● **WORK INSTRUCTION**
Copy the data exactly.
_ _ _ _
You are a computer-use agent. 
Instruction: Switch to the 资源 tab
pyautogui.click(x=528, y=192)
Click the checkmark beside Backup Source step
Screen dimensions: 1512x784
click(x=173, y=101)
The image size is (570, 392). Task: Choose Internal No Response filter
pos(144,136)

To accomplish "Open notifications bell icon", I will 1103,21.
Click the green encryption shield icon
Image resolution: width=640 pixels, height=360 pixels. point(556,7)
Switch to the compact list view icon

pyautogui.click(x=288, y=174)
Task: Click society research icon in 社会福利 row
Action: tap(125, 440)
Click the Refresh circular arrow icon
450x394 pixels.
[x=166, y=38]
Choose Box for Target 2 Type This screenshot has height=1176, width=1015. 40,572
_ _ _ _
● **SOLUTION**
You are a computer-use agent. 
Instruction: Switch to the 资源 tab
pyautogui.click(x=528, y=192)
Click the checkmark beside Backup Source step
Screen dimensions: 1512x784
click(x=173, y=101)
The image size is (570, 392). Task: Choose Internal No Response filter
pos(144,136)

To accomplish "Open notifications bell icon", I will 1103,21.
Click the green encryption shield icon
Image resolution: width=640 pixels, height=360 pixels. point(556,7)
Switch to the compact list view icon

pyautogui.click(x=288, y=174)
Task: Click society research icon in 社会福利 row
Action: tap(125, 440)
Click the Refresh circular arrow icon
450x394 pixels.
[x=166, y=38]
Choose Box for Target 2 Type This screenshot has height=1176, width=1015. 40,572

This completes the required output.